For This Vice President, the Job's More Than a Black Suit
Al Gore Jr. has managed to identify himself with the key projects of this administration
ALMOST a year ago, just as the Clinton team took over the White House, a prominent national journal dubbed Al Gore, Jr. ``the incredible shrinking vice president.''
Mr. Gore may not have the constant face time with Bill Clinton that he had in the transition period, when a single handful of people were gathering daily in Little Rock, Ark., to assemble the coming administration.
But by now he may also have surpassed all previous holders of the vice presidency in visibility and the influence he has attained so early in his term.

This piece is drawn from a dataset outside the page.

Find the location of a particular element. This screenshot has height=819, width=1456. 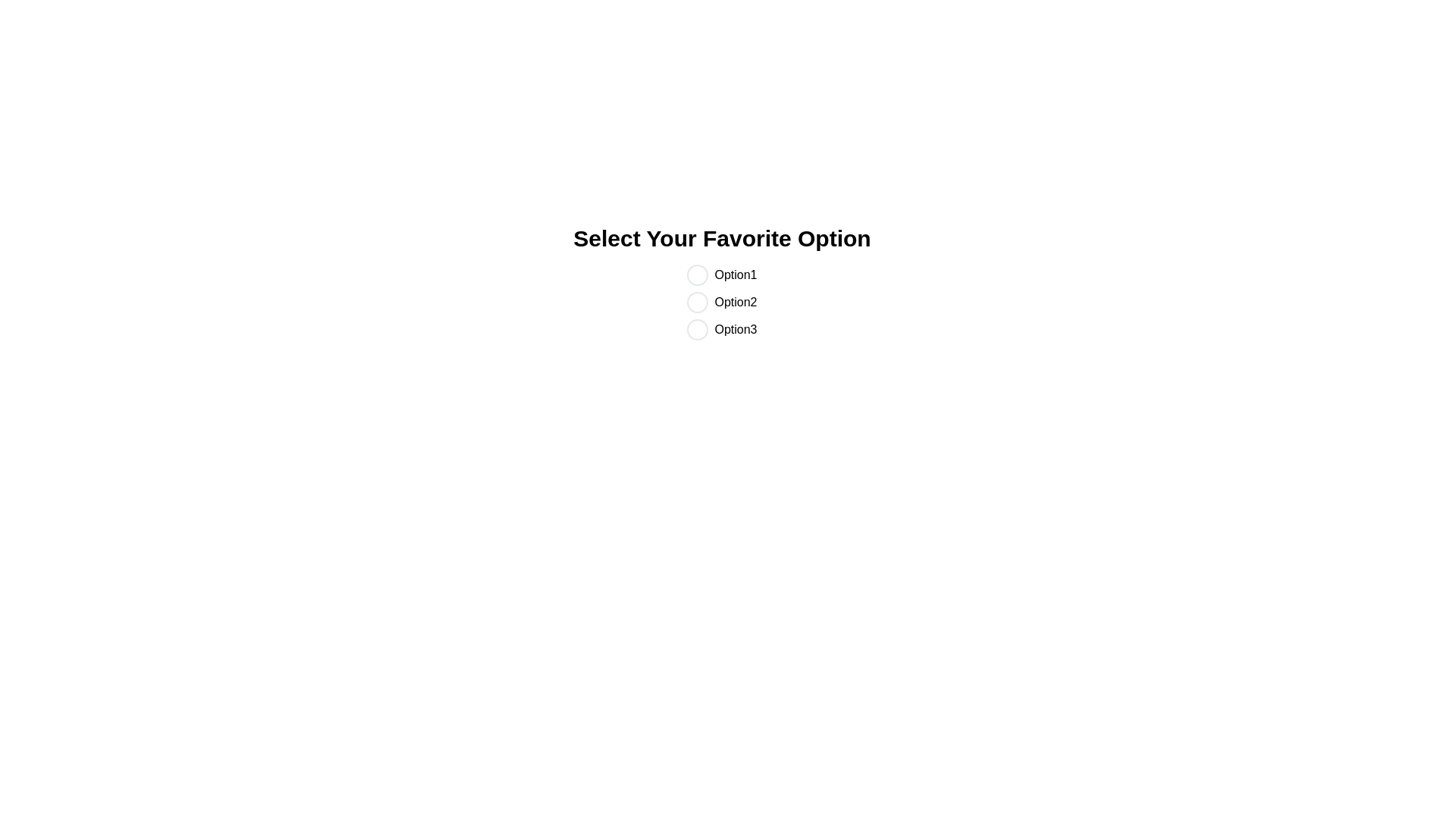

the 'Option3' radio button is located at coordinates (721, 329).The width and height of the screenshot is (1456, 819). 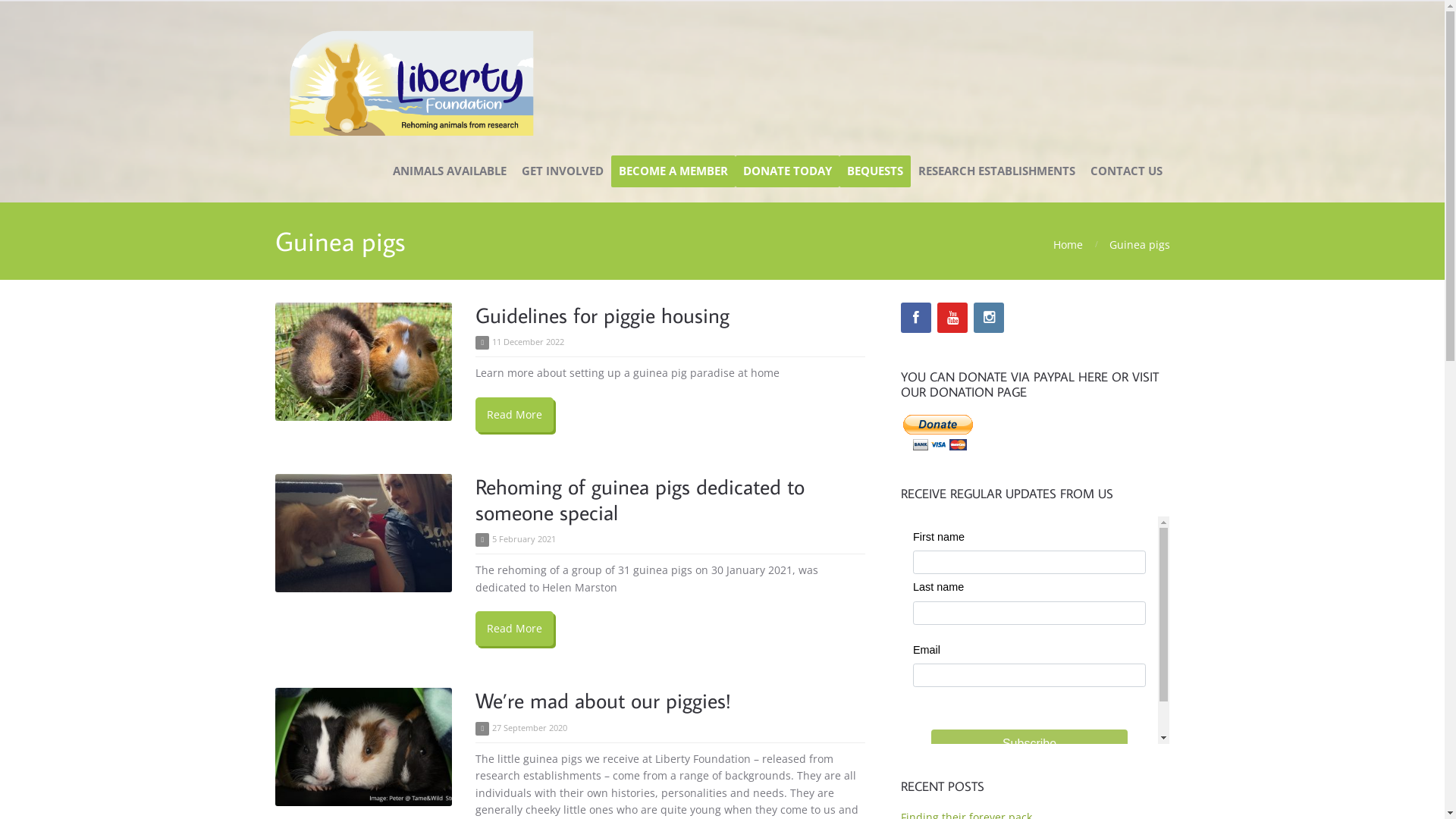 I want to click on 'Guinea pigs', so click(x=1109, y=243).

His vice presidency has not gone in the direction many expected.
Gore's long-standing and deep convictions on the environment have not been very visible in office, although Gore was the decisive influence in choosing the nation's top two environmental officials - heads of the Environmental Protection Agency and the White House environment office, Carol Browner and Kathleen McGinty. Also, he has taken assignments on technology policy as expected, but they have been overshadowed by more high-profile projects.
Gore's work has been mainstreamed in two ways:
* He has managed to identify himself most closely with the most centrist, bipartisan projects of this administration.
* He has not been absorbed into issues with special constituencies.
He has devoted much of his first year to a massive project to streamline the federal bureaucracy. The Reinventing Government project - REGO, in White House jargon - will take months and years to play out into significant results, but it has been highly visible and critically acclaimed so far.
And, of course, he ended the legislative year with a high-risk maneuver that in many ways is the high point of his career to date, his much-watched live television matchup with Ross Perot. That debate seemed to take Mr. Perot down a notch or two in credibility.
The public response in Gore's favor became a turning point in the lobbying effort for the North American Free Trade Agreement (NAFTA), giving wavering members of Congress added confidence to vote for it.
``There is a hard-to-measure currency, an inner capital, in the White House,'' says Paul Light, a University of Minnesota political scientist who has written on the vice presidency. ``Gore's inner capital right now has to be very high.''
The closest comparison in the annals of the vice presidency to Gore's performance in the debate with Perot was Richard Nixon's ``kitchen debate'' with Soviet Premier Nikita Khrushchev during the Eisenhower administration.
The Nixon-Khrushchev debate won far more attention than the Gore-Perot match. But unlike the Gore-Perot debate, Mr. Nixon's had no policy consequences and was more part of his upcoming presidential campaign than it was of the business of the Eisenhower administration.
The most influential previous vice president was Walter Mondale, who built the office into one with higher stature for his successors as well as himself.
Both Reinventing Government and NAFTA stand as the White House's strongest two arguments that it is a New Democratic regime and not the Old Democratic ethos of big government and federal regulation.
Gore has not taken as high a profile in supporting the administration's more-liberal propositions, such as its budget and health-care proposals.
The president and White House aides seem to especially appreciate Gore's ability to study complex issues and sharpen policy positions on them into comprehensible public messages.
This is one reason Mr. Clinton asked Gore a few weeks ago to take on a greater foreign policy role.
The role of a senior diplomat on missions like the one Gore took to Mexico last week is a typical one for a vice president.
Gore also quietly became chairman in September of an administration task force on community empowerment.
This group of eight Cabinet officers plus senior White House staff members will carry out initiatives on empowerment zones and tax breaks to draw investment to depressed neighborhoods. But the group is casting its net wider as well to cope with the range of problems weighing against economic development of the urban poor.
President Clinton has suggested that this is going to become an increasingly central concern of the White House in coming months.
Whether Gore and his task force become main players in welfare reform, the major initiative expected from the White House in January, is not yet apparent.
But Gore has been spending a couple of hours a week conferring with experts and studying urban economic development - a modus operandi that has made him a major player in the past on issues from nuclear strategy to environmental policy.